Indonesia memang bukan negara maju, tidak memiliki sumber daya yang memadai dalam menangani isu kesehatan global. Akan tetapi, hal itu tidak bisa menjadi satu-satunya acuan. Amerika Serikat sebagai negara maju memiliki total pengeluaran kesehatan nasional yang fantastis, yakni sebesar 3,8 triliun USD pada tahun 2019. Amerika Serikat juga memiliki badan bernama Centers for Disease Control and Prevention (CDC) yang tujuan utamanya adalah perlindungan kesehatan dan keselamatan masyarakat melalui pengendalian dan pencegahan penyakit. Meskipun demikian, Amerika Serikat menempati peringkat pertama sebagai negara dengan jumlah kasus dan jumlah kematian terbanyak di seluruh dunia.
ADVERTISEMENT
Tidak berbeda jauh dengan Indonesia, Amerika Serikat juga terlalu optimis dalam menghadapi pandemi Covid-19. Presiden Trump memberikan pernyataan bahwa pandemi ini terkendali dan kasusnya akan menurun. Berbeda dari harapan, kasus virus corona di Amerika Serikat justru semakin naik. Pemerintah federal juga gagal dalam memberikan tanggapan yang memadai di negara-negara bagiannya. Tidak hanya itu, orang-orang di sana juga menyerukan penolakannya untuk memakai masker dan menerima vaksin. Apa yang terjadi di Indonesia dan Amerika Serikat menunjukkan pola yang sama. Kesadaran dan kemampuan dalam menghadapi pandemi masih terbilang minim.
Setelah berakhirnya Perang Dingin, dipercayai bahwa sistem internasional telah mengalami perubahan dari politik kekuasaan menuju kepada kolaborasi dan saling ketergantungan. Berbagai negara di seluruh dunia bekerja sama dalam memenuhi kebutuhannya. Dengan demikian, pandemi Covid-19 diharapkan mampu ditangani secara kolektif mengingat dampaknya secara global dan status negara-negara yang saling berhubungan. Hal ini berarti bahwa dalam menangani virus, negara-negara tidak hanya fokus terhadap diri mereka masing-masing tetapi juga terhadap dunia secara keseluruhan.
ADVERTISEMENT
Harapan bahwa negara-negara berkolaborasi dalam menangani pandemi Covid-19 dihancurkan oleh realita. Bukannya memberikan kepemimpinan global, negara-negara terkemuka seperti Amerika Serikat dan Tiongkok justru terlibat dalam praktik anti-kolaborasi. Kontribusi keuangan Amerika Serikat kepada WHO ditahan oleh pemerintahan Donald Trump sementara Tiongkok menolak untuk membagikan data terkait dengan pandemi. Negara-negara yang tergabung dalam sistem politik terintegrasi seperti Uni Eropa bahkan menutup perbatasan mereka dan menolak untuk menawarkan dukungan. Peristiwa-peristiwa ini menunjukkan runtuhnya kolaborasi antar negara.

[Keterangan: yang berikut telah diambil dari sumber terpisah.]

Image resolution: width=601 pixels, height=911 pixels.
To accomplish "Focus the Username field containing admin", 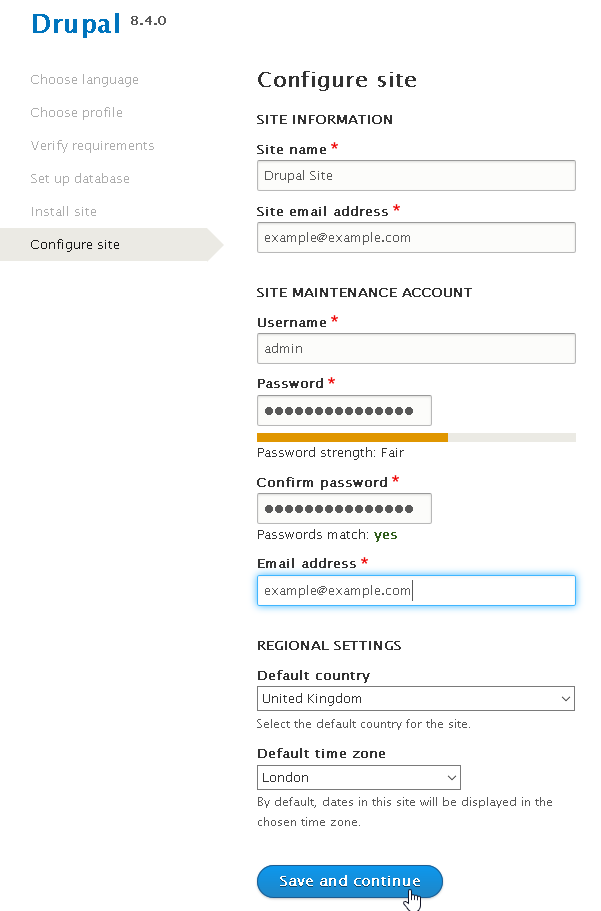I will (x=416, y=349).
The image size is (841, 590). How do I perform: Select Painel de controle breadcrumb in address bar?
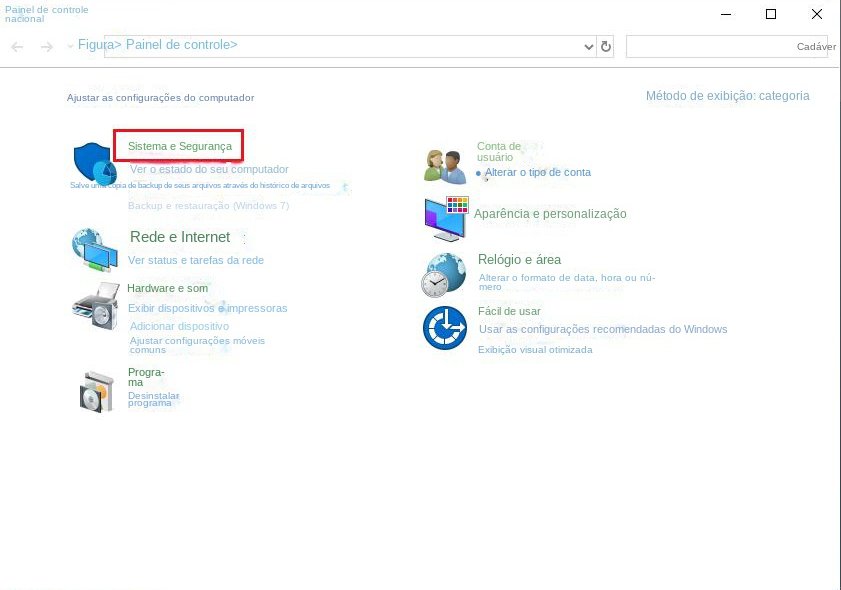tap(181, 45)
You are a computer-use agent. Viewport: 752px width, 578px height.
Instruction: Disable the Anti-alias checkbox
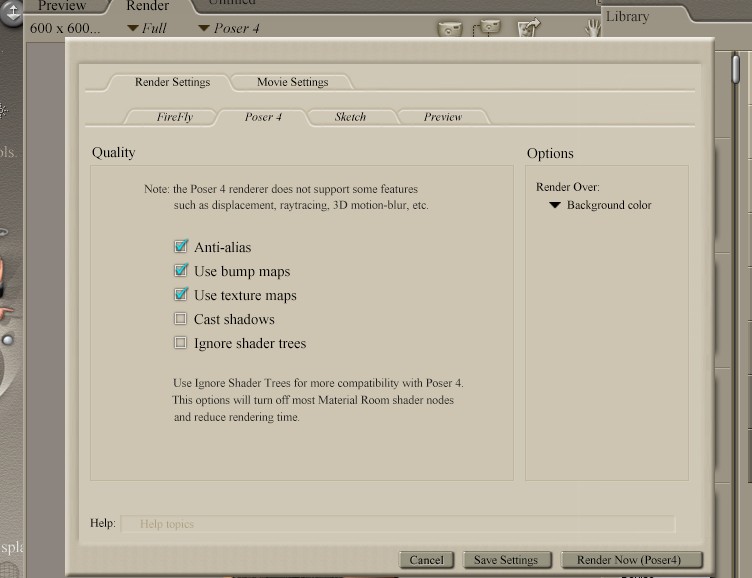[x=181, y=247]
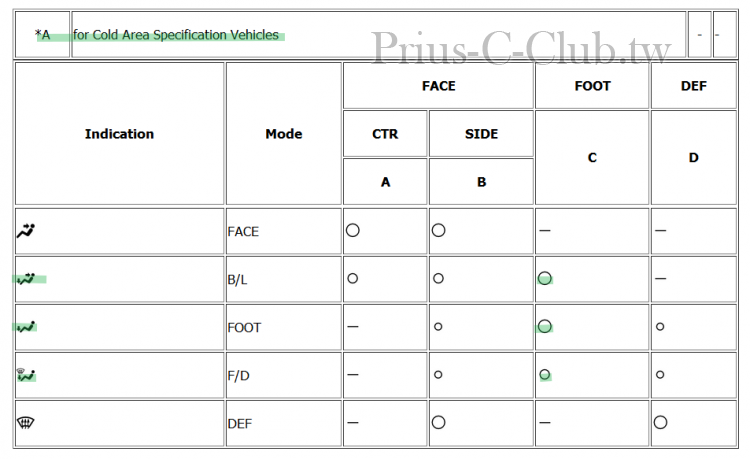This screenshot has width=750, height=459.
Task: Click the FACE mode airflow icon
Action: pyautogui.click(x=26, y=231)
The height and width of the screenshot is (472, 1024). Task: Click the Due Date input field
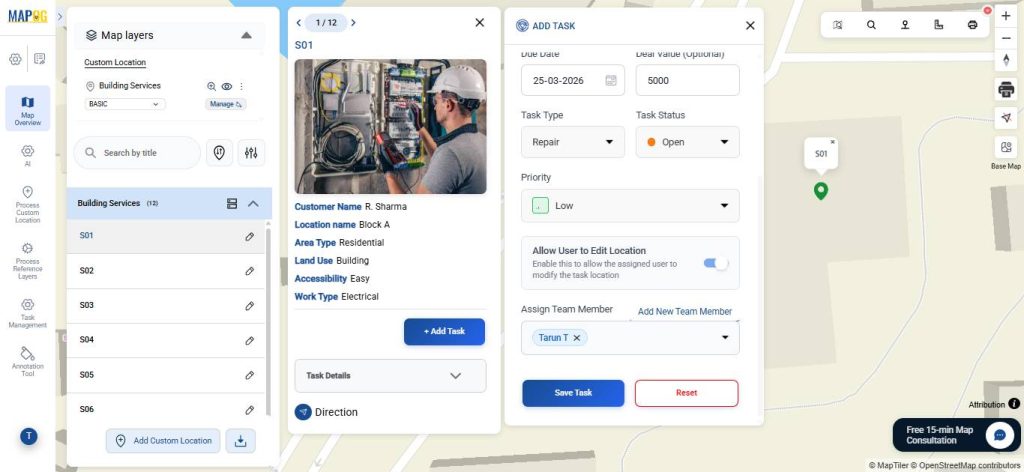(573, 80)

Kolaborasi secara multilateral kurang dapat ditunjukkan dalam upaya penanganan pandemi Covid-19. Meskipun demikian, terjadi peningkatan dalam diplomasi kesehatan secara bilateral maupun regional. Selama masa pandemi, Tiongkok menyumbang perlengkapan Alat Pelindung Diri (APD). Diplomasi kesehatan secara bilateral ini bahkan terjadi dari negara berkembang ke negara maju, seperti sumbangan Turki dan India ke Amerika Serikat yang sedang berada dalam puncak pandemi. Diplomasi kesehatan secara bilateral sejatinya tidak didorong oleh tujuan kemanusiaan tetapi untuk meningkatkan hubungan. Alih-alih mengutamakan hubungan global, hubungan bilateral dan regional justru akan membuat pandemi bertahan lebih lama dan memberikan efek yang lebih besar.